Me debe novecientas coronas... Cuando se trata del señor Presidente, eso no tiene la

menor importancia, todos nos volvemos cobardes. ¿Por qué somos todos tan cobardes?

¿A qué tenemos miedo? Le tenemos miedo a los cambios. No podremos ir a una taberna

de escritores y darnos un trago de algo bueno... el portero no inclinará la cabeza a nuestro

paso... y, en general, no habrá portero, me harán portero a mí.
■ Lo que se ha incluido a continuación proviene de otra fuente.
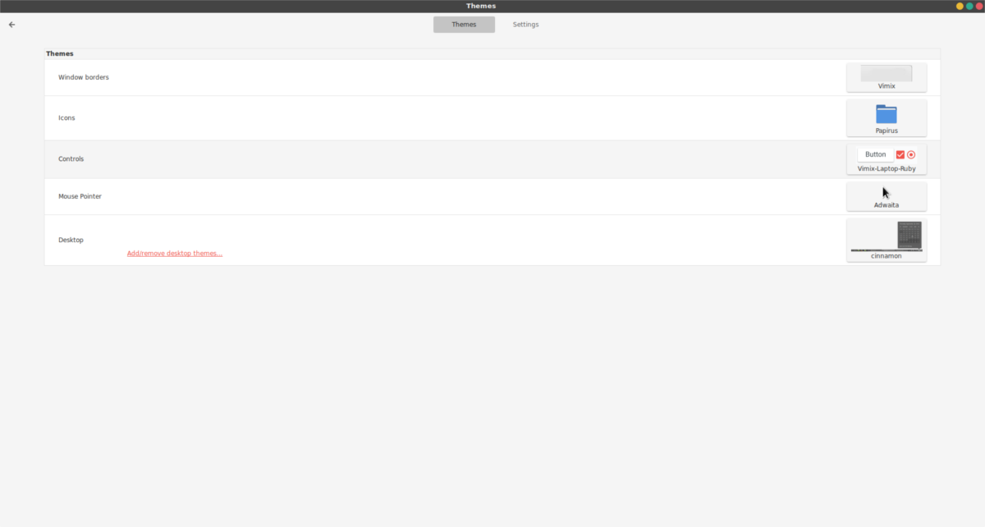Open Add/remove desktop themes link
The image size is (985, 527).
coord(175,253)
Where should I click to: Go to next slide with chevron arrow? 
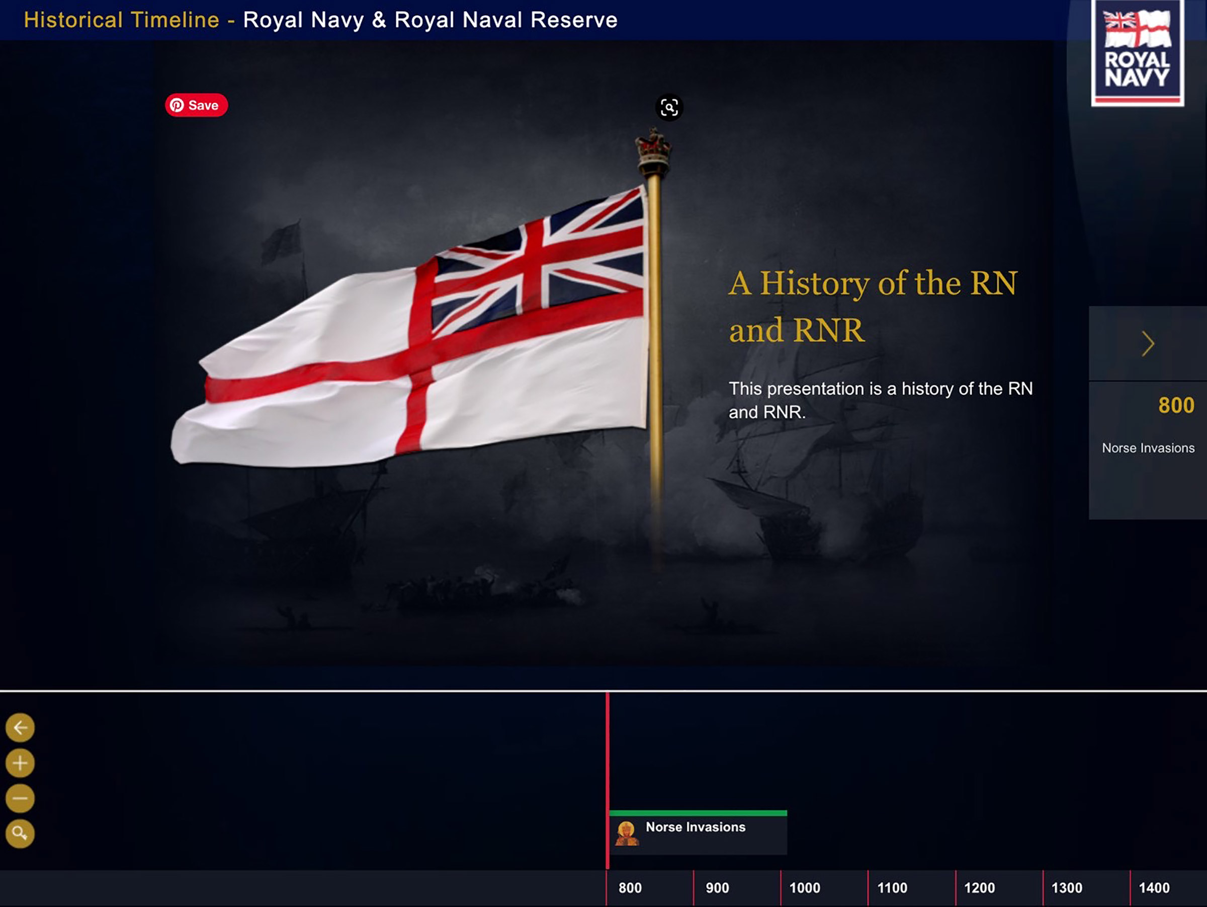pyautogui.click(x=1148, y=344)
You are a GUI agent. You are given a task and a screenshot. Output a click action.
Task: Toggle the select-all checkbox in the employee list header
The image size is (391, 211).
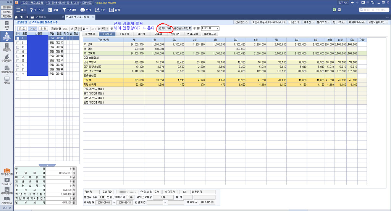pos(18,34)
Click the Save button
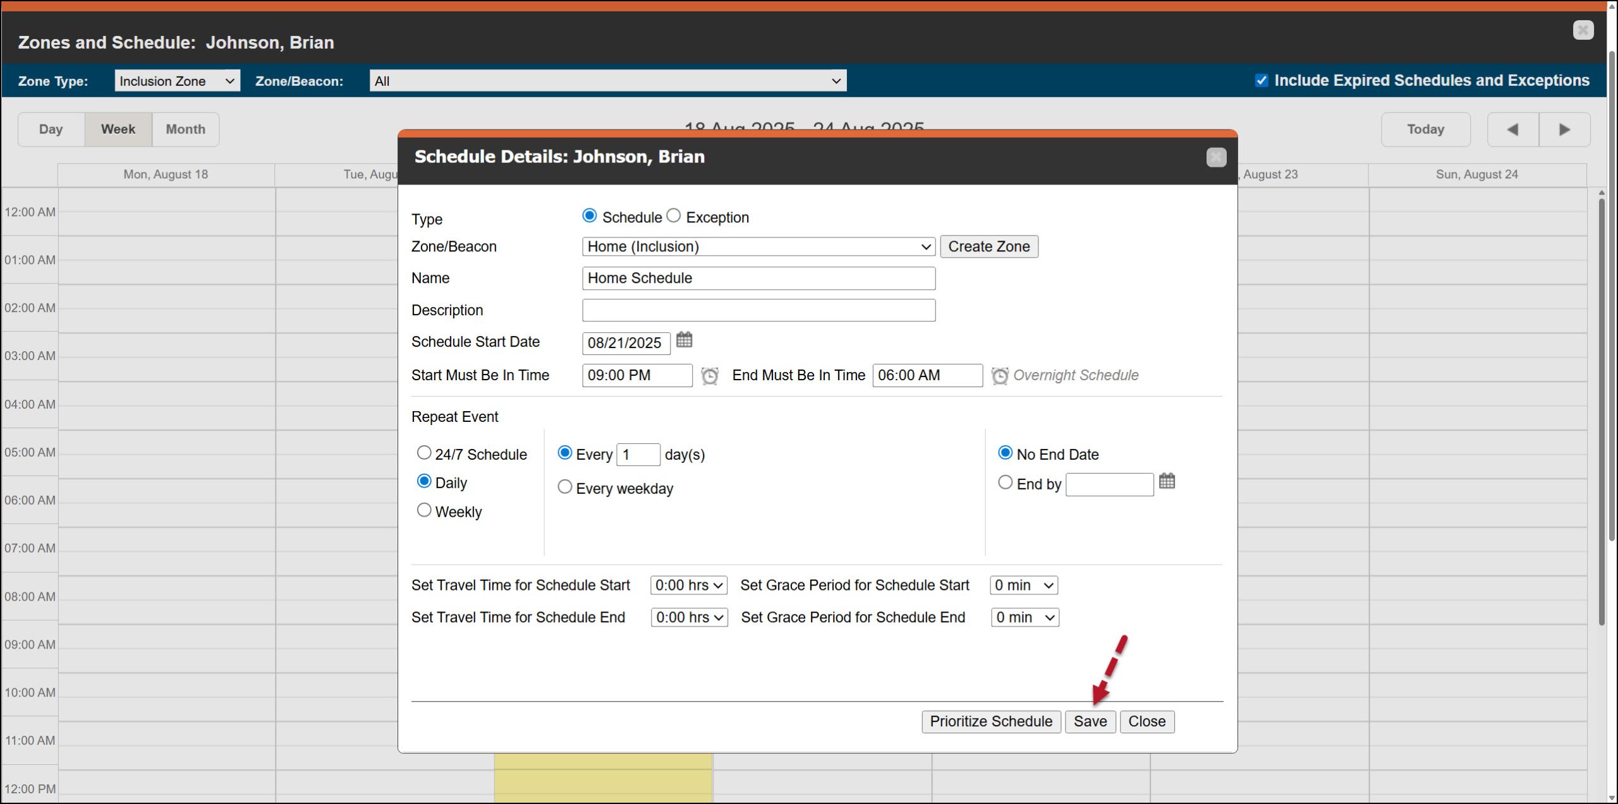This screenshot has height=804, width=1618. tap(1090, 721)
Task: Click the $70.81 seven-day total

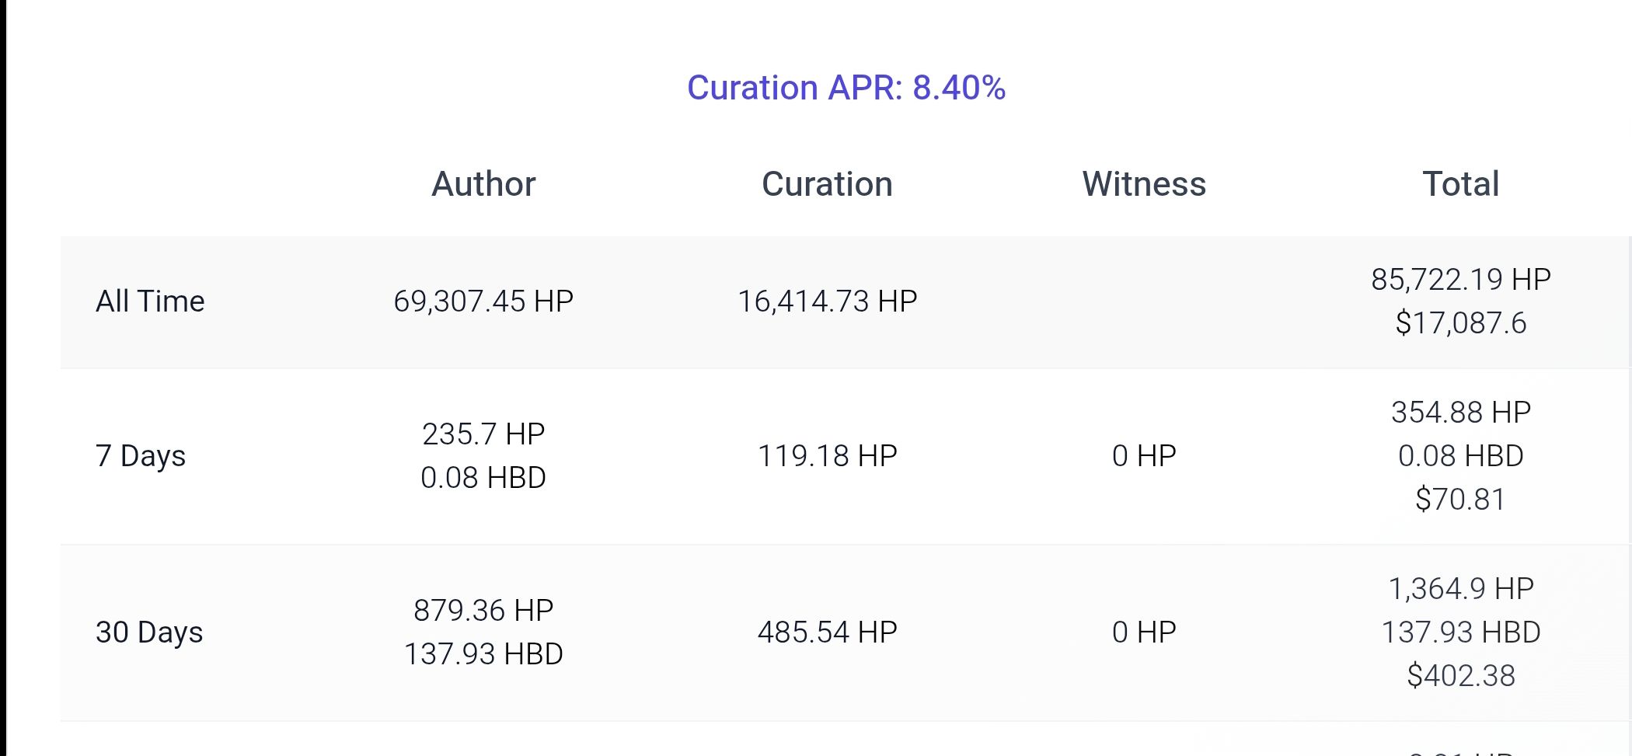Action: [x=1460, y=499]
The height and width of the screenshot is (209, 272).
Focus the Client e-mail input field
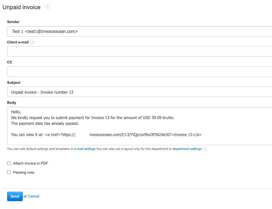click(139, 52)
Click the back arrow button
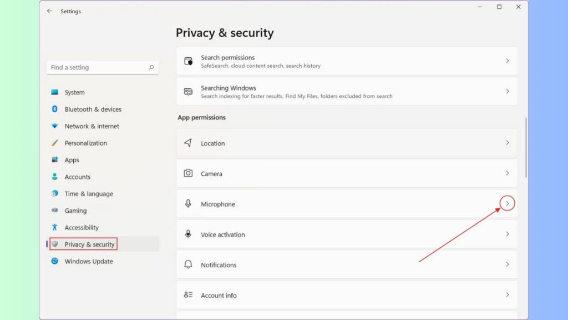Viewport: 568px width, 320px height. coord(49,11)
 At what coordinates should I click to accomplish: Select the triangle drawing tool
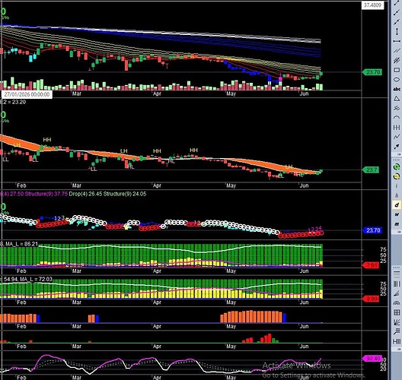397,99
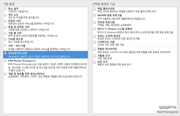Choose KDE Plasma Workspaces environment

pos(5,61)
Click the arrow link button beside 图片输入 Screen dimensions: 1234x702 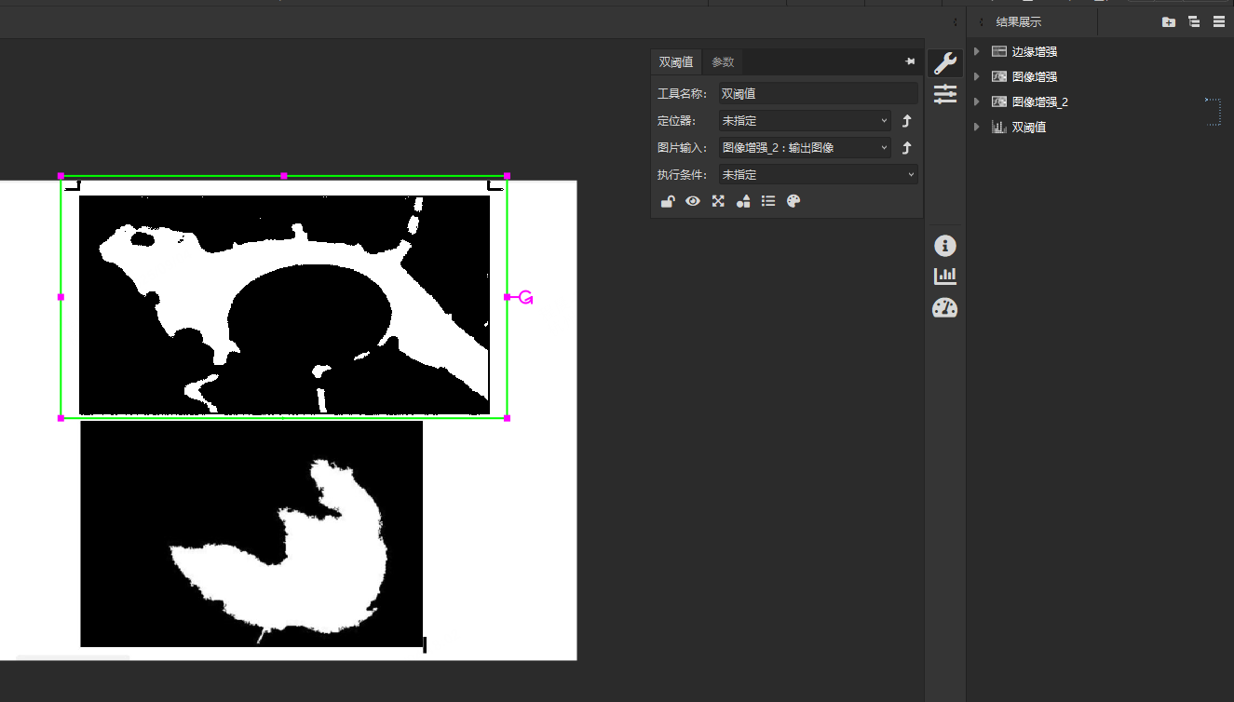pos(905,146)
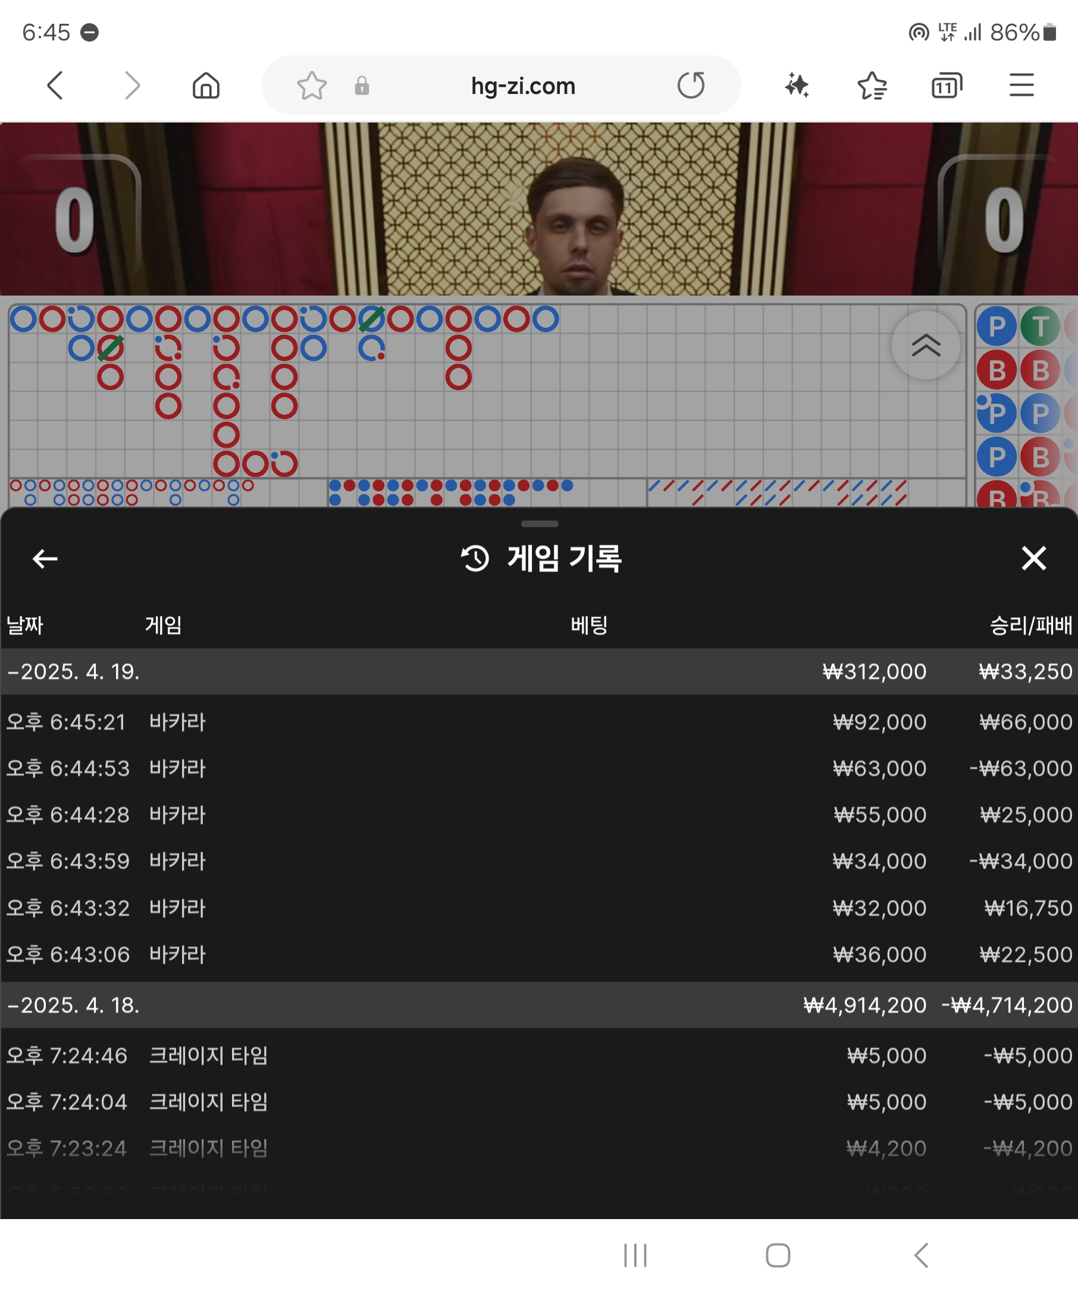Expand the roadmap with double chevron button

[x=925, y=345]
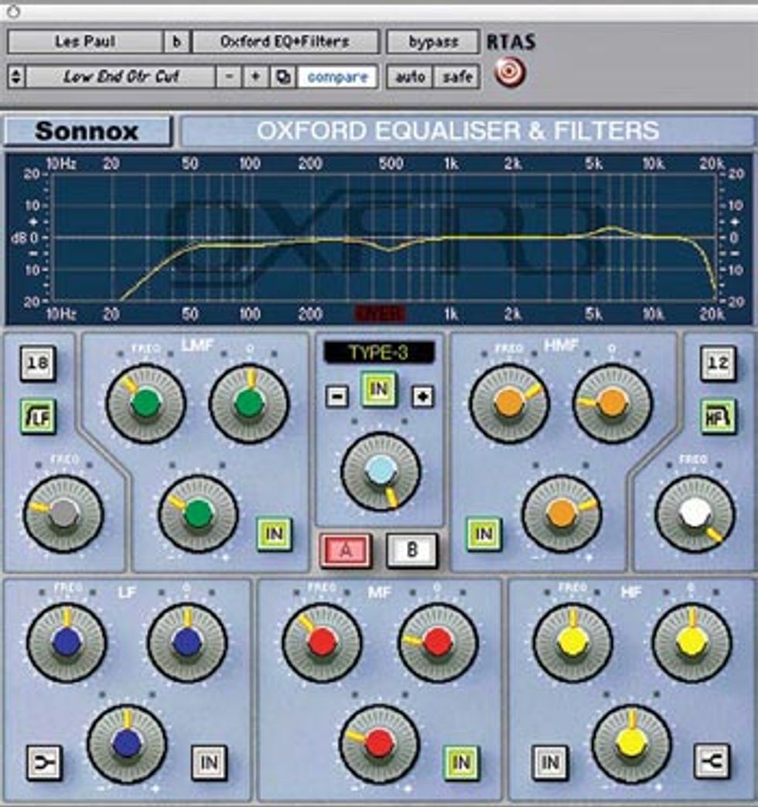This screenshot has height=807, width=758.
Task: Toggle the LF band shelf shape icon
Action: click(44, 763)
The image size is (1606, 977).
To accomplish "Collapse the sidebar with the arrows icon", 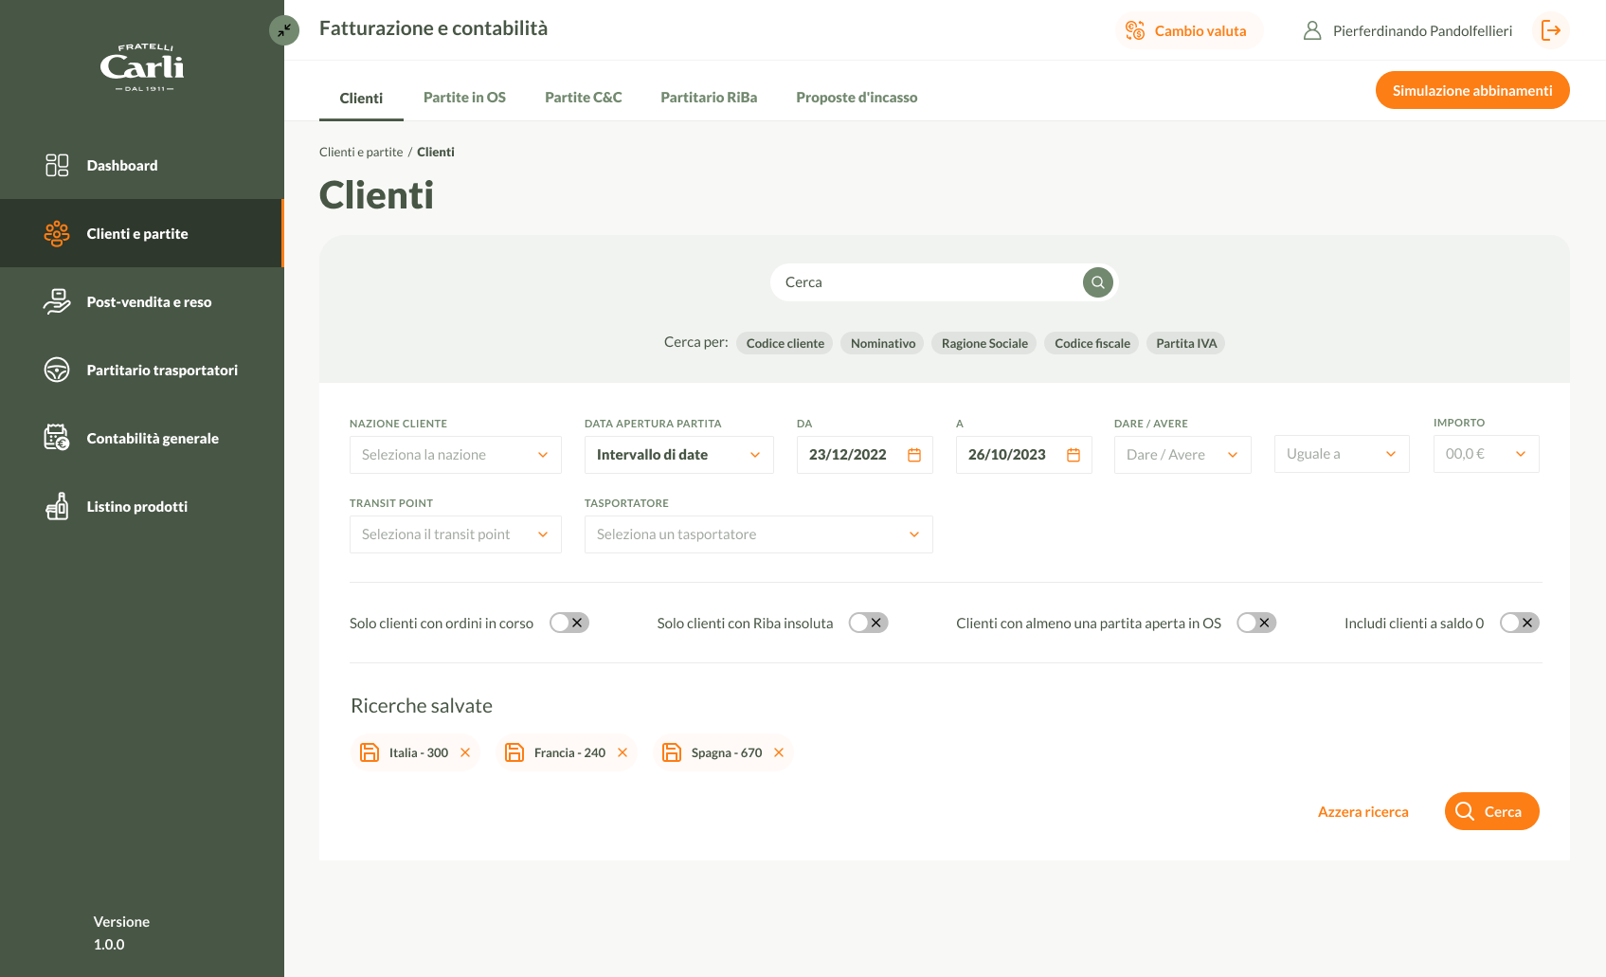I will point(284,30).
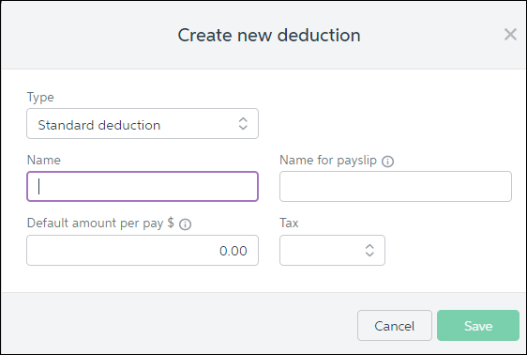Focus the Name for payslip field

coord(396,186)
Pero si me mandan a las

minas, entonces me irá mal... Pero eso ocurre rara vez, los tiempos han cambiado... las

costumbres no son ya tan brutales. He pensado cien veces en ello, y cien veces he

descubierto que no tenía de qué sentir miedo, pero lo sigo teniendo de todos modos.

Porque se trata de una fuerza bruta —se contestó—. Es terrible, cuando contra uno se

lanza una fuerza bruta, un cerdo con colmillos, una bestia invulnerable, tanto ante la

lógica como ante las emociones... Y no tendré a Diana...»

Se quedó dormido y se despertó de nuevo porque bajo la ventana abierta hablaban en

voz alta, con carcajadas que parecían relinchos. Los arbustos crujían.